Estas palabras pueden resultar inquietantes; no obstante, si viviéramos en la libertad de los hijos de Dios tal vez no nos alarmen en exceso. Precisemos la cuestión: en primer lugar, la reflexión es puramente moral y no correspondería hacer conjeturas de orden social o político. En segundo lugar –es consejo de varios–, hay que distinguir entre pobreza y miseria; entendiendo al pobre como aquel que no recibió bienes superfluos y vive al día con el trabajo de sus manos. Una pobreza digna que fue desdibujándose con la era industrial y demás avatares modernos. Por último: el Evangelio no le exige al rico hacerse pobre (es un consejo evangélico, “vende lo que tienes y dadlo a los pobres…”, pero no estamos obligados, ni es necesario para nuestra perfección seguir el consejo; cf. ST, II-II, q. 184, a. 3), sino comprender que es mero administrador y, en consecuencia, su riqueza será carga en vez de consuelo y, atento a los bienes del Cielo, procurará servir con aquella a los demás.

En el fondo, se trata de vivir según el Espíritu sin sujeciones a la tierra; se trata de ser liberados. El problema es que “la liberación –escribe Leclerc– es difícil cuando se vive en medio de estos bienes, cuando en cada momento se nos hacen presentes por los goces que permiten, los cuidados que exigen, las satisfacciones que dan a nuestro amor propio, convirtiéndonos en los dichosos de la tierra”. Por eso, continúa Leclerc, aunque “hay pobres con espíritu de riqueza y ricos pobres de espíritu; sin embargo, esto no es lo corriente, especialmente lo segundo. Parece más fácil lograr que el pobre acepte la pobreza, que inspirar el espíritu de pobreza en el rico” (Jacques Leclerc, El cristiano ante el dinero).

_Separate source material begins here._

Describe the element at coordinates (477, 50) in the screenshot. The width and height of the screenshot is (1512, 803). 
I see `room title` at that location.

Para prevenirnos de este engaño oculto, entonces, lo que se nos exige a priori, es deshacernos de todo lo superfluo, de lo que nos sobra… ese sobrante es lo que pertenece al prójimo, lo que no quiso dar Epulón, la riqueza de la iniquidad de la que habla el Evangelio, la riqueza del consuelo que reservamos para nosotros y que se nos ha concedido para satisfacer a nuestros hermanos. Querer despojarse de ella es elegir la pobreza; y esa elección interior (se tenga mucho o poco) es la que nos hace bienaventurados. Porque, en definitiva, es el desprecio a las riquezas el que nos hace pobres en el espíritu.

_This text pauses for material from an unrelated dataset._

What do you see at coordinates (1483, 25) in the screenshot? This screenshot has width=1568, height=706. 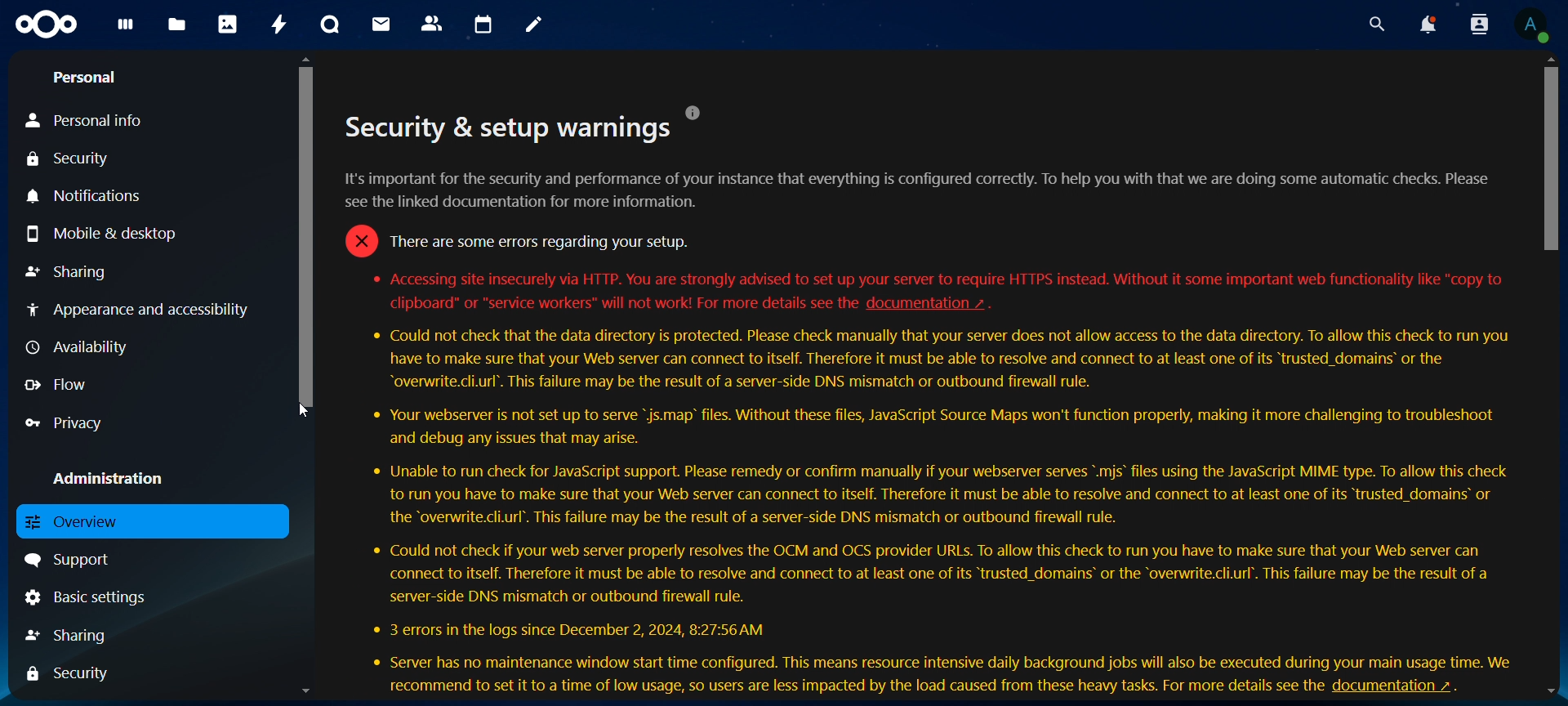 I see `search contacts` at bounding box center [1483, 25].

La clave cristiana parece estar en el consejo del Apóstol Pablo a Timoteo de contentarse con lo necesario (Tim I, VI, 7-8). Pero se requiere una gran virtud para encarnar dicho axioma. Primero, para saber qué cosas son verdaderamente necesarias; porque hay muchos caprichos burgueses que han tomado el nombre de necesidad, los ejemplos abundan. Segundo, por lo difícil que resulta ponerse contento sólo con lo necesario; ni más, ni menos. Y para alcanzar este orden afectivo respecto de los bienes de este mundo, es preciso despreocuparnos de ellos, como las aves del cielo y los lirios del campo. Quien ha obtenido esta libertad sabrá cuál es la medida de la necesidad, porque es la medida del amor. No existen fórmulas matemáticas para juzgar la necesidad de cada uno. Quienes tienen dinero, a menudo confunden los gastos superfluos con los necesarios y ¿quién les dará el conocimiento verdadero? El amor, la vida del espíritu.

Hay, además, un indicador que puede ayudarnos a descubrir esta medida y lo trae San Basilio en el comentario al versículo de Lucas que anotamos al inicio del texto. Dice así:

“para no confundirnos con los enemigos del Señor, debemos aceptar todas las cosas cuando las circunstancias así lo exigen, para dar a entender que todo es puro para los que tienen su corazón limpio; usando así de las cosas que son necesarias para la vida, y absteniéndonos en absoluto de todo aquello que incita a la complacencia. No todos pueden prescribirse la misma hora, ni el mismo modo, ni la misma cantidad; pero todos deben tener la misma intención de no llegar a la saciedad”.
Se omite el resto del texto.